Students enjoy new high-tech tools: an expanded wireless network and the newly acquired 24/7, online, chat-based, library assistance program called “Ask Us Now.”
The Wi-Fi network, originally implemented on the first and fourth floors, now includes all four floors of the LRC. Up and down the building students with laptops are plugged in to the internet – for free! Whether doing research for papers, checking the local news, or just watching funny YouTube videos, these students are stepping into the future. “These are the preliminary steps,” says LRC Chair, Jack Forman, “to making the whole campus accessible by Wi-Fi.”
SDCCD students can retrieve access codes online, with just a CSID number, at http://www.sdmesa.edu/library/index.cfm, the Mesa Library’s Web site, or at the reference desk located on the first floor. Crosschecking of current enrollment status and CSID numbers, including those from Miramar and City Colleges, ensures that only students can access the network – protecting bandwidth from wireless neighbors.
Users enjoy unrestricted access to any and all online material. Bandwidth and content remain entirely uncontrolled, despite the occasional digital traffic jams caused by social networks like MySpace and Facebook.
College officials refrain from monitoring and searching personal devices logged on to the network. “Our job is not to watch what people do,” assures Mr. Forman, “but, to make the technology available.” Enjoying the Wi-Fi with the freedom and privacy of a personal laptop outside the LRC café, Mesa student “Rodie” exclaims, “It rocks!”
The “Ask Us Now” service is another high-tech service offered to today’s Mesa College student. “It’s a dialogue. It’s an active chat,” explains Forman. Students can ask librarians from all over the world any question related to regular library services at any time of day, any day of the week.

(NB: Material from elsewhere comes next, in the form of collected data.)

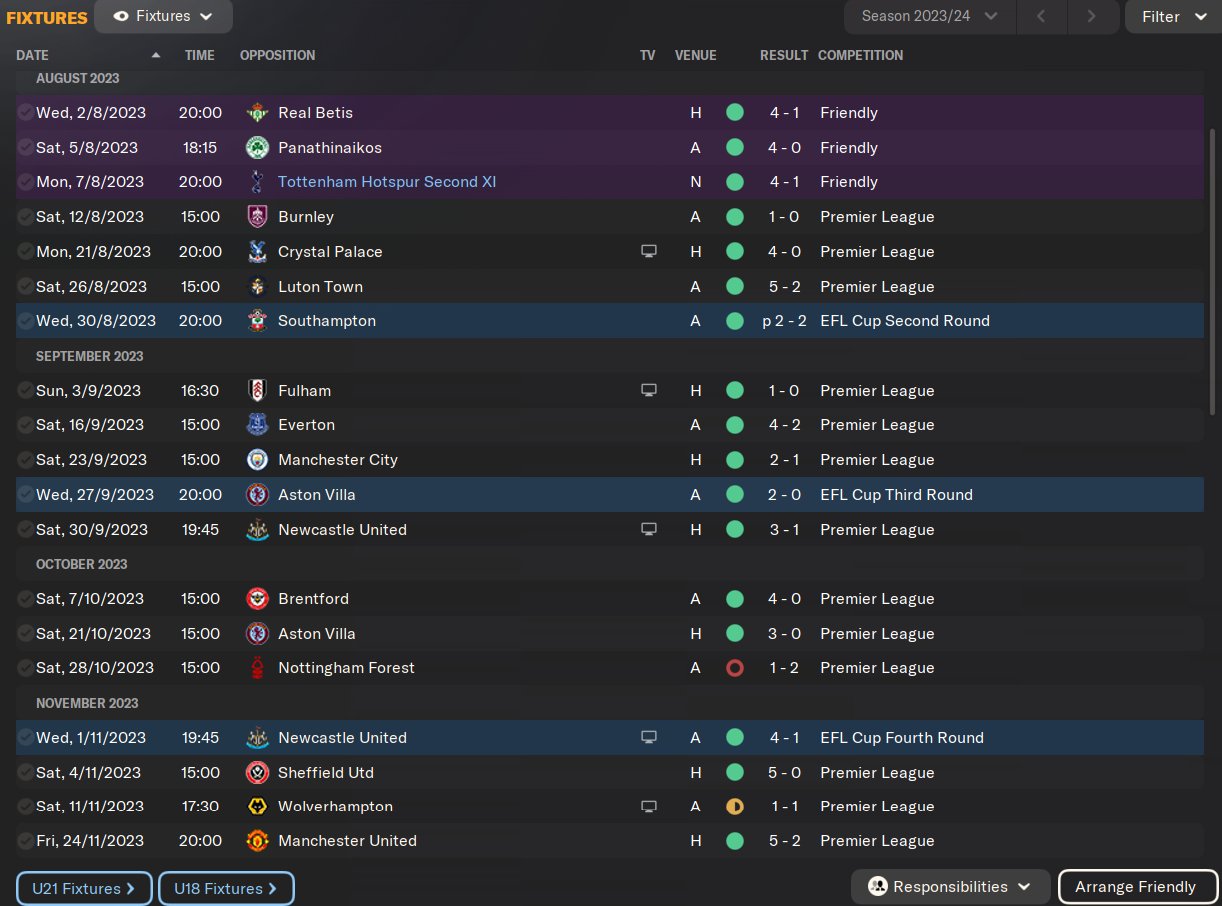Click the Panathinaikos club badge

tap(257, 148)
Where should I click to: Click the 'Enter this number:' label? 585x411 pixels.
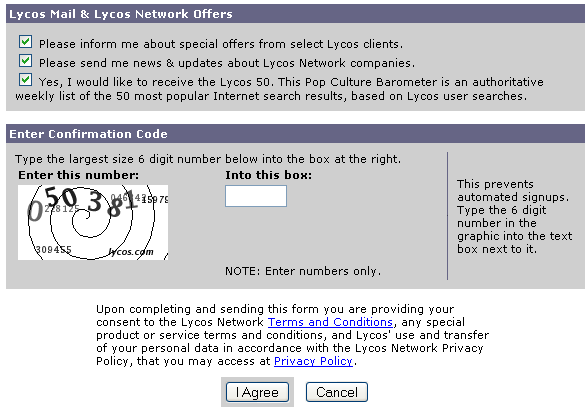[78, 175]

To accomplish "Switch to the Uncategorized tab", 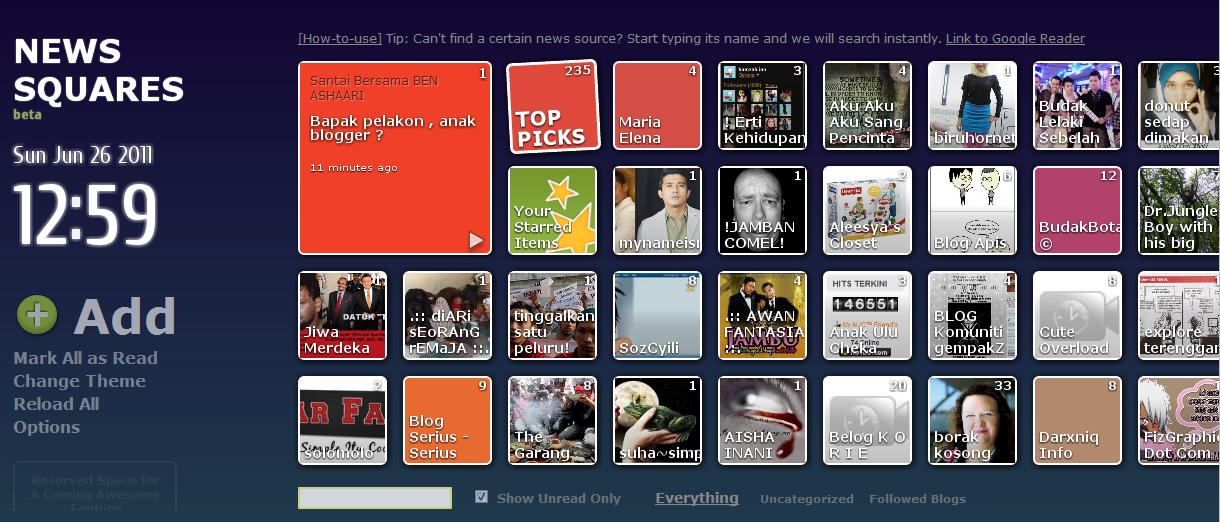I will pos(806,499).
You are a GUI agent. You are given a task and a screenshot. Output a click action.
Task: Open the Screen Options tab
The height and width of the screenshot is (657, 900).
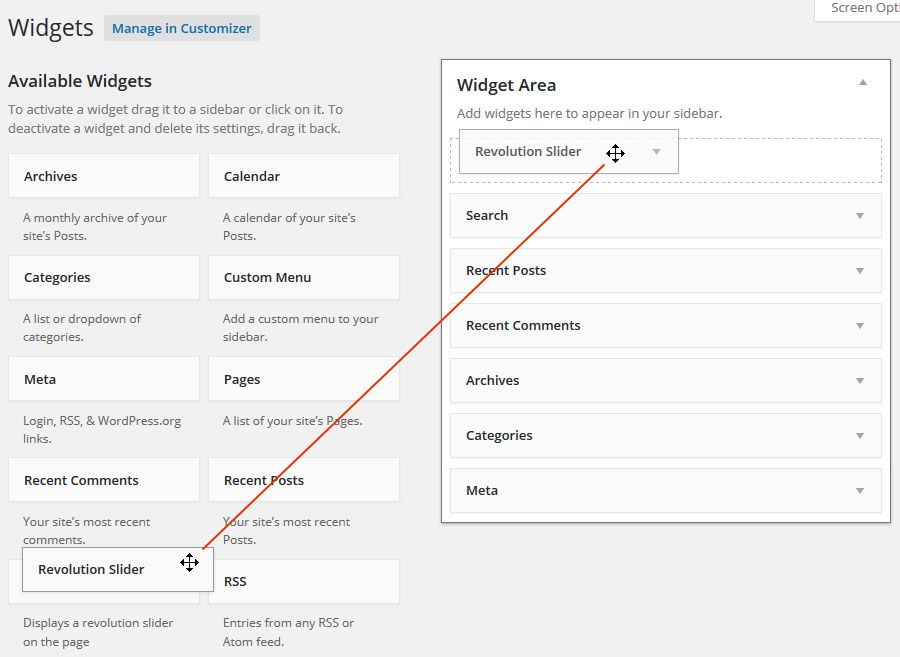tap(858, 9)
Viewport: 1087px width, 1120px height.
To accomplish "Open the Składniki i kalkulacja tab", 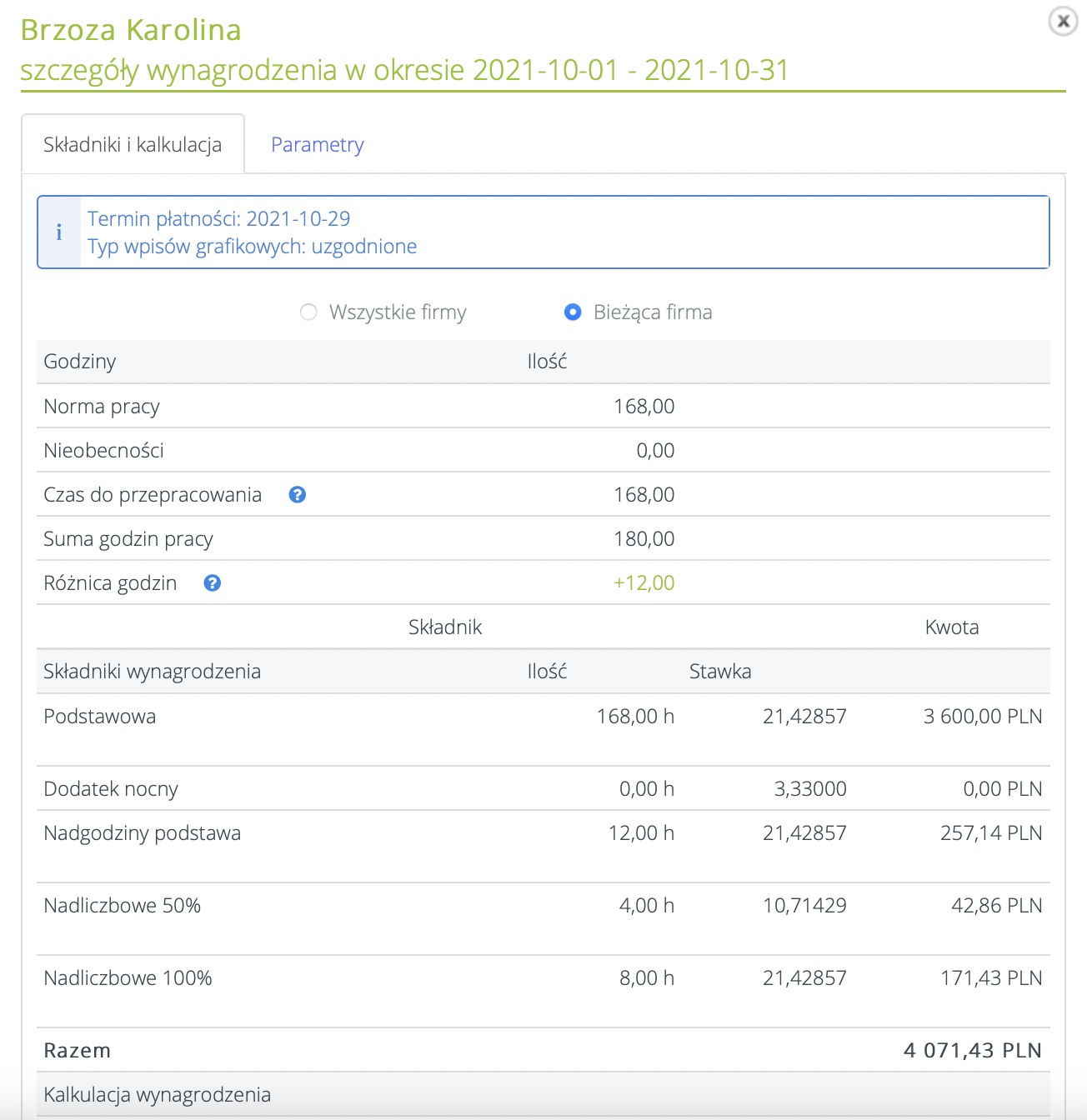I will pyautogui.click(x=133, y=145).
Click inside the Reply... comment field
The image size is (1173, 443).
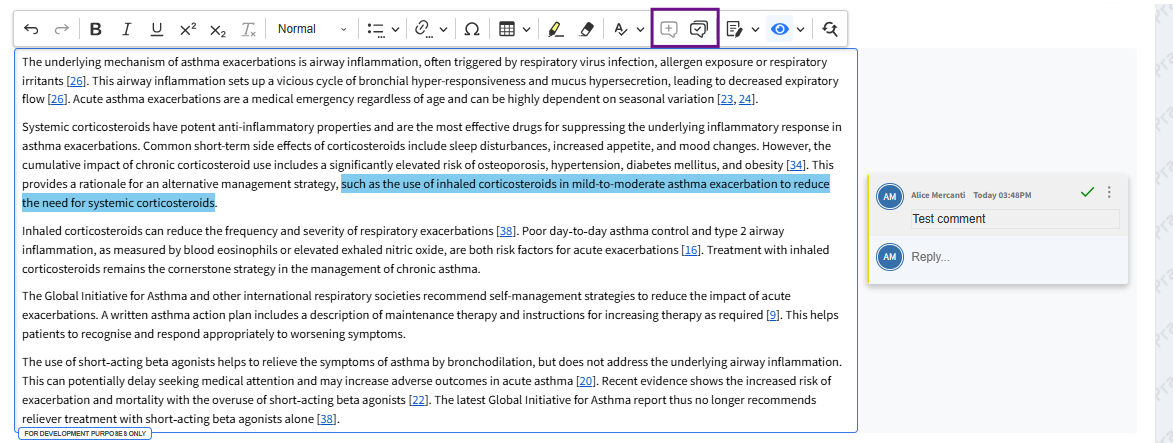(1010, 257)
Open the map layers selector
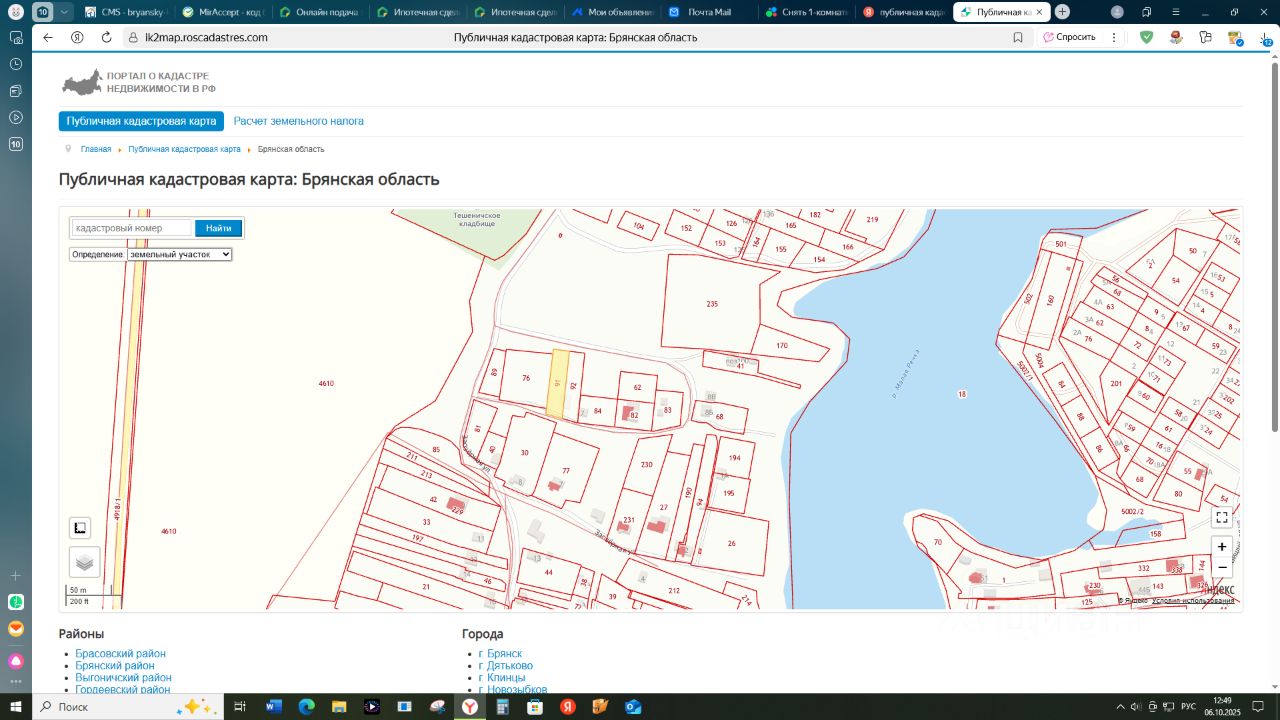1280x720 pixels. (x=84, y=563)
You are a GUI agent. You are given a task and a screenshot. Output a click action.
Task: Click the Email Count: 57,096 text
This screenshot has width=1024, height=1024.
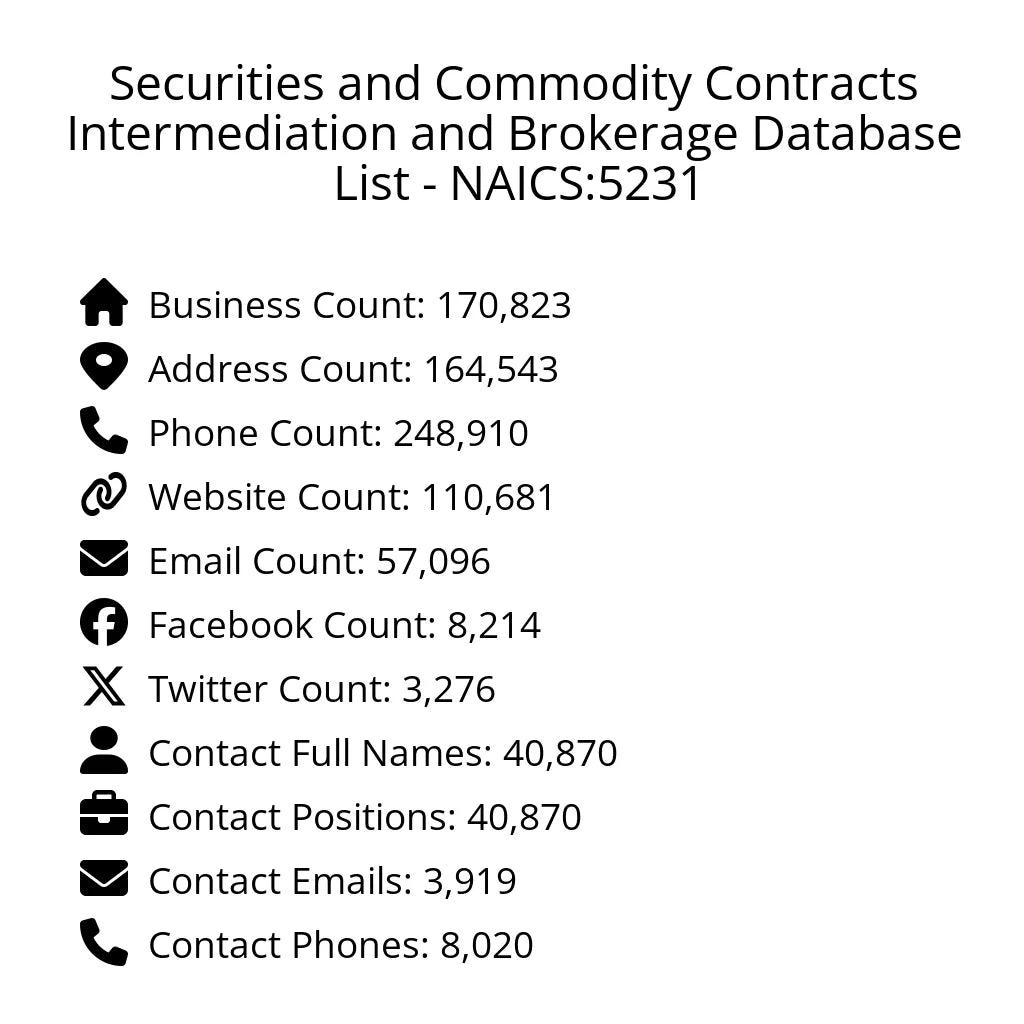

Professional librarians, including our own Allison Steinberg, offer a co-browsing service that allows them to research with you. Live chat offers an interface that is both immediate and personal. Students and librarians alike can send each other links to different sites and discuss, in real time, the relevance of the information and the reliability of the source.
Subjects can range from who the author of a specific book or quote is, where to find databases of academic journals, and even where a room in your own library is.
Nine libraries in San Diego and Imperial Counties have joined the “Ask Us Now” program. One or two librarians from each library answer questions from students the world over for two hours a week.
From solitary, coffee wielding researchers on the third floor to the boisterous groups crowding single laptop screens in the Café Commons, Mesa students are taking advantage of the LRC’s high-tech services. These are “a necessary feature to campuses now,” explains Forman, “students carry their laptops like they carry their cells or their wallets.”